Counter-terrorism Police offer help to local churches
Following the recent terrorist attacks on two mosques in New Zealand, counter-terrorism Police in East Anglia have offered to provide advice and guidance to churches and other places of worship across the region.
A Counter Terrorism Security Advisor working for the Eastern Region Special Operations Unit, based at Norfolk Police HQ in Wymondham, told Across Peterborough: “Given the recent terrorist attack in New Zealand and the impact this has had across all our communities, I would like to take this opportunity to introduce ourselves to churches across East Anglia. We provide protective security advice and guidance to various sites and organisations across the Eastern region.
“Understandably, crowded places, sites and organisations may be feeling concerned at the moment, however I would like to take this opportunity to reassure you that there is no intelligence to suggest that such sites are a target.”

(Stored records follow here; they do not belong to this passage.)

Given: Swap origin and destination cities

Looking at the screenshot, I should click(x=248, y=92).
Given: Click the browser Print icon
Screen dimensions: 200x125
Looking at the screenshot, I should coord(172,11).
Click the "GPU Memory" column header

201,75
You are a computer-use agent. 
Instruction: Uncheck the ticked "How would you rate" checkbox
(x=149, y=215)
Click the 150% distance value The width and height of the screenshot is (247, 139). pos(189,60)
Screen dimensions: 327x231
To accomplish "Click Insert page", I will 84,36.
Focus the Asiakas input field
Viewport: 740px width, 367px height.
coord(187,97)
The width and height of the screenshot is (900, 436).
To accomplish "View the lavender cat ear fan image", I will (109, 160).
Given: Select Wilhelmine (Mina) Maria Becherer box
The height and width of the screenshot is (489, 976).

“We would like to take this opportunity to engage with churches across East Anglia to offer them ACT Awareness (Action Counters Terrorism) training. This is a national scheme that has been produced to help with raising awareness, understanding and mitigating against the current terrorist threat. It is an interactive, variable length, session delivered by a CT professional.
“Topics include current terrorist threat, identifying and responding to suspicious activity, and what to do during an attack/bomb threat. We would however require minimum attendance numbers of 20 should you require a presentation and an appropriate facility with which to host,” said the advisor.
If you are unable to guarantee attendances, there is an eLearning variant of the presentation that can be completed online. This can be completed in around 40 minutes and can be found here.
Details of the Run, Hide, Tell guidance can be found here.
Alternatively you can contact the counter terrorism unit at email: email@example.com
Following the New Zealand attacks, National Policing Lead for Counter Terrorism, Neil Basu said: “We stand together with all our communities and partners here in the UK and overseas, and will continue to work with them to counter the threat no matter where it comes from. Together with our intelligence partners we continually monitor the varied threats we face, including to and around places of worship and specific communities across the country, to ensure we have the most appropriate protective security measures in place to keep people safe.
"We have stepped up reassurance patrols around mosques and increasing engagement with communities of all faiths, giving advice on how people and places can protect themselves.”
The threat to the United Kingdom remains unchanged.